3. Estimular o nervo vago com estímulos elétricos, variando sua freqüência, intensidade e duração, por períodos variáveis de tempo e verificar a redução da freqüência cardíaca, a suspensão dos batimentos e o surgimento de batimentos de escape a persistente estimulação vagal (escape vagal) (Figura 4).


Figura 4: Redução da freqüência cardíaca resultante da estimulação vagal por tempo variado,
com surgimento de batimentos de escape

No coração as terminações dos nervos parassimpáticos dirigem-se principalmente aos nodos sinusal e atrioventricular. Uma parte bem menor vai aos músculos atrial e ventricular. Quando da estimulação destes nervos, é liberado o neurotransmissor acetilcolina (Ach) nas junções sinápticas nicotínica e muscarínica, fato que ocasiona dois efeitos principais sobre o coração: a freqüência de descarga do nodo sinusal e a velocidade de condução do potencial de ação através das fibras átrioventriculares são reduzidas. Se a estimulação for suficientemente intensa, pode ocorrer parada sinusal ou bloqueios de graus variados da condução do estímulo pelo nodo átrio-ventricular.

Sabendo-se que a acetilcolina aumenta a permeabilidade da membrana das fibras cardíacas ao íon potássio, tente explicar os efeitos acima descritos.

Quando ocorre uma estimulação muito forte que faz cessar totalmente a contração do músculo cardíaco, desencadeia-se uma reação de escape ao controle vagal, conhecida como escape vagal.
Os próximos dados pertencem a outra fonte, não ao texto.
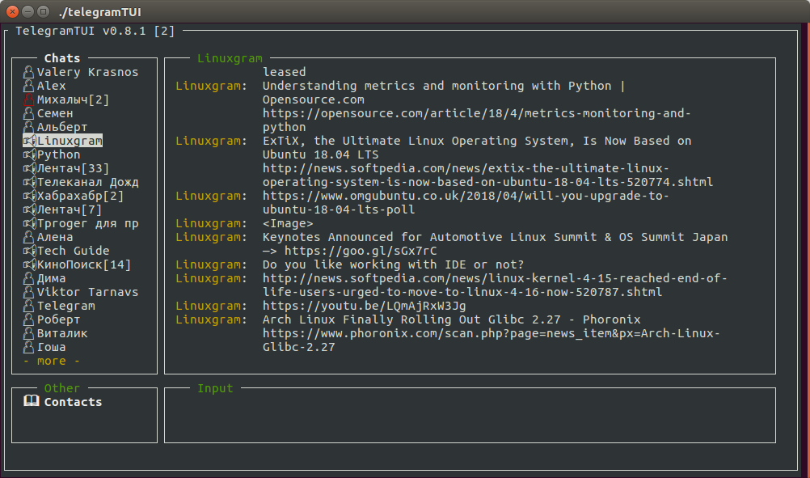Screen dimensions: 810x478
Task: Click the megaphone icon beside КиноПоиск
Action: click(30, 264)
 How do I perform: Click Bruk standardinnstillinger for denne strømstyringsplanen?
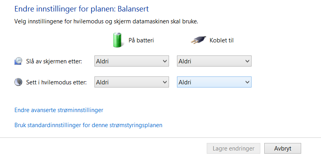pyautogui.click(x=88, y=125)
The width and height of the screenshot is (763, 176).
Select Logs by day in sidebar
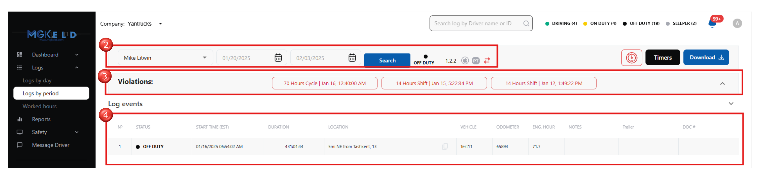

Seis mecanismos principais explicam o escape vagal: surgimento de focos ideo-ventriculares, depleção e metabolização da Ach, liberação de adrenalina pela medula adrenal, adaptação sináptica à Ach, atuação dos reflexos barorreceptor e de Bainbridge. Procure entender cada um destes mecanismos.

4. Pingar sobre o seio venoso, algumas gotas de uma solução de adrenalina (Figura 5 - esquerda).

5. Pingar também sobre o seio venoso, após lavá-lo com Ringer ou soro fisiológico, algumas gotas de
acetilcolina (Figura 5 - direita).


Figura 5: Elevação e redução da freqüência cardíaca induzidas, respectivamente,
pela instilação de adrenalina (esquerda) e de acetilcolina (direita) sobre o nodo sinusal

A adrenalina e nor-adrenalina são drogas simpaticominéticas, isto é, mimetizam a ação da atividade simpática quando aplicadas farmacologicamente no organismo. Seu mecanismo básico de atuação é o aumento da permeabilidade das membranas das fibras cardíacas aos íons excitatórios Ca+2 e Na+. Sendo assim, o que se espera que aconteça com a freqüência cardíaca e com a amplitude das contrações cardíacas frente a um estímulo adrenérgico induzido pela administração de uma dessas catecolaminas?

A acetilcolina é uma droga parassimpaticomimética, com efeitos antagônicos aos da adrenalina e nor-adrenalina. A perfusão de Ach no tecido excito-condutor provoca efeitos semelhantes, mas muito menos intensos, aos da estimulação vagal, pelos motivos colocados no item 3. Logo, como deve ser a resposta da frequência cardíaca ao estímulo colinérgico?